Opportunities to give back to home countries 

In Latin America, over 127 million tonnes of food are lost or wasted each year. Therefore, Kigüi’s founders, who met doing an MBA, wanted to use their experience in management, sales, operations, and the food industry to eliminate waste along the food value chain. 

Any consumer in Argentina can currently download the Kigüi application on Android or Apple, register, and start to buy products in person – and the app rewards them for saving food. “Currently, people pay the same price for a product with a long or short term expiration…it is not a fair system,” said the startup’s founders, based in Buenos Aires. 

The LSE students doing a master’s in social innovation and entrepreneurship, who chose to represent Kigüi, were from Argentina, Peru, and Japan. Despite being primarily a Europe-focused competition, with a connection to the startup, the students expressed a desire to support impact projects in their home country and continent. In the finalist stage, Kigüi was the only startup from LATAM, making their victory even more impressive.

With foreign investment in Latin America plunging by 45% during the pandemic, this highlights a promising movement of Latin Americans living or studying abroad wanting to invest in their countries’ businesses and impact startups.  

Cross-border collaborations to generate change 

Kigüi’s founders shared that they were interested in the competition because of the “compelling value proposition the students provided.” They only had to explain the backstory and business model of Kigüi, and students would pitch in front of some of the top names in the European impact investing ecosystem.

Now, Kigüi is using the framework and metrics developed by the student team (Tomás Pasquette, Lucía Urteaga Tejeda, Paul Linares, and Asaki Homma) to measure their direct impact. They promote these metrics on their social channels to consumers with infographics.

Kigüi’s app interface. Image courtesy of Kigüi.

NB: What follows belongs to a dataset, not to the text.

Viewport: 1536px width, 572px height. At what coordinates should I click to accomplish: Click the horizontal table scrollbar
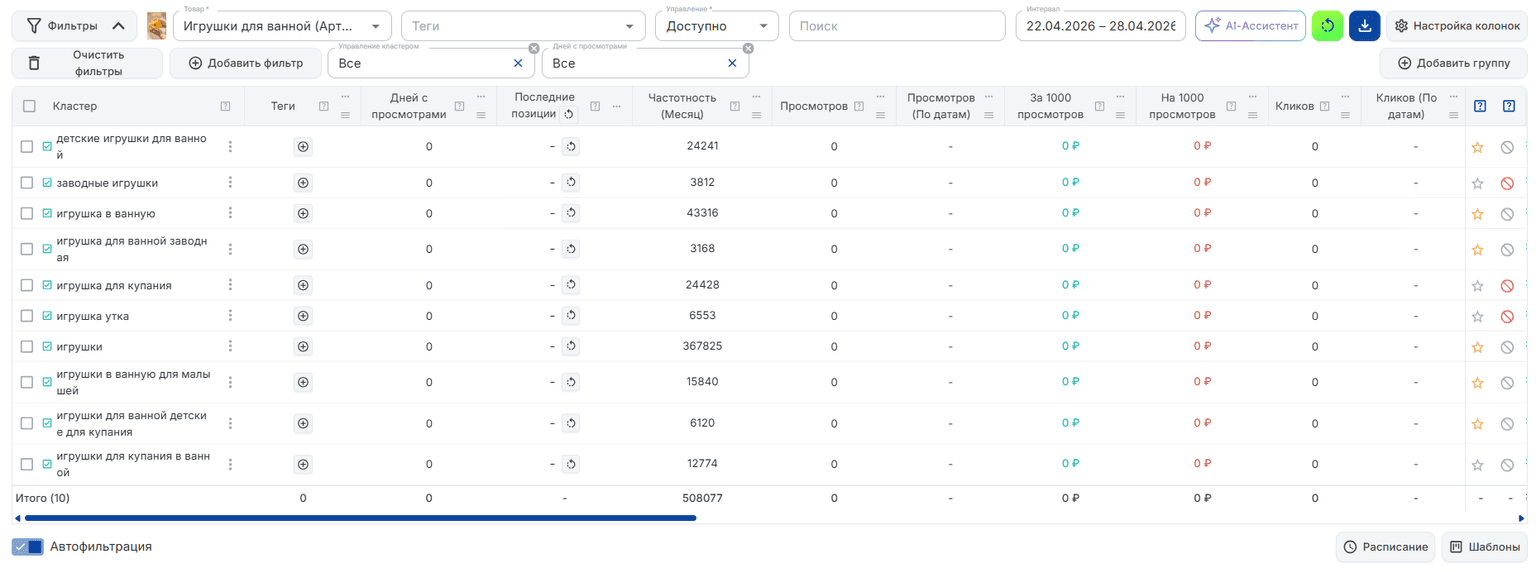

Kigüi’s founders stated that they knew they were reducing food waste – which had a positive social impact. However, they realized after speaking to the students that they had barely considered the other environmental impacts of reduced water consumption and carbon dioxide output from forgone food production. 

Urteaga Tejeda, from the student team, also highlighted a wider issue in LATAM: “A ‘social impact venture,’ that isn’t grant-funded, a charity, or NGO is still novel… The symbiosis between profit and impact is very rarely considered.” They also discovered that startup ecosystems in different countries are at very different stages of development. 

This was also highlighted earlier this month by two leading pioneers in LATAM, Sebastián Welisiejko and Rodrigo Villar, during an interview with The Sociable. They said that the size of economies, different regulations, and whether countries are “technology-orientated” affect ecosystems’ development.

There’s healthy consumer demand for impact, with LATAM entrepreneurs dedicating their lives to important causes, but the issue is there’s still a lack of knowledge, infrastructure, and funding. This is an issue that New Ventures, along with their Latin American Impact Investing Forum (FLII), are trying to tackle through ecosystem building. 

However, “what cannot be denied,” said Mukherjee, Shazam co-founder and global keynote speaker, is that “showing that impact and impact measurement are core to your business is increasingly important for [LATAM startup] funding.”